**Set problem**
Edit the listing by changing "screenshot" to "screen capture" wherever it occurs, leaving everything else unchanged. Omit the pictures from your answer.

BEGIN Material for this exercise

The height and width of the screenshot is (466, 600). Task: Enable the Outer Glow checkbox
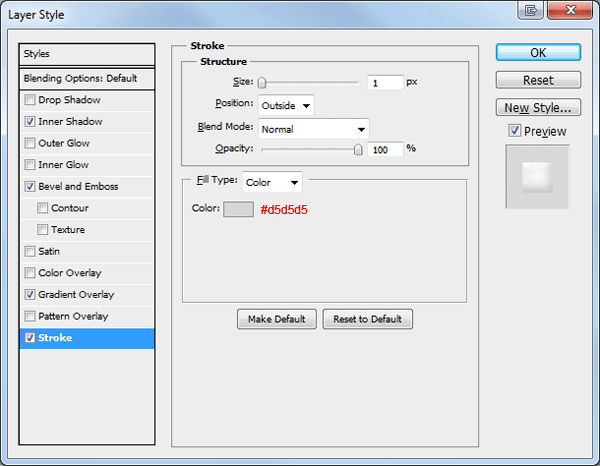click(30, 143)
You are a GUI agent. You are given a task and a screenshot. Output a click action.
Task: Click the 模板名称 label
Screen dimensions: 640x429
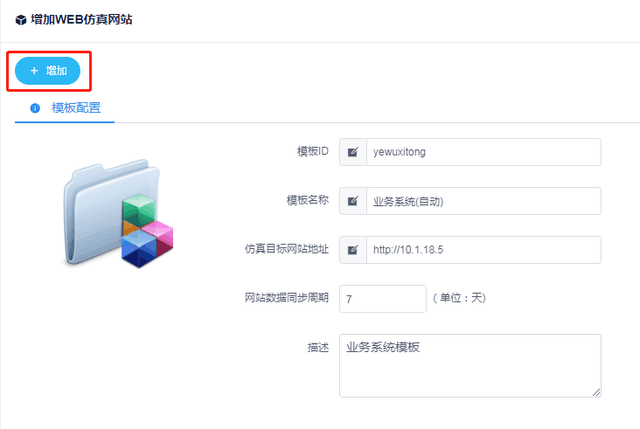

END Material for this exercise

**Final result**
The height and width of the screen capture is (466, 600). Task: Enable the Outer Glow checkbox
click(30, 143)
You are a GUI agent. You are given a task and a screen capture. Output a click action.
Task: Click the 模板名称 label
Screen dimensions: 640x429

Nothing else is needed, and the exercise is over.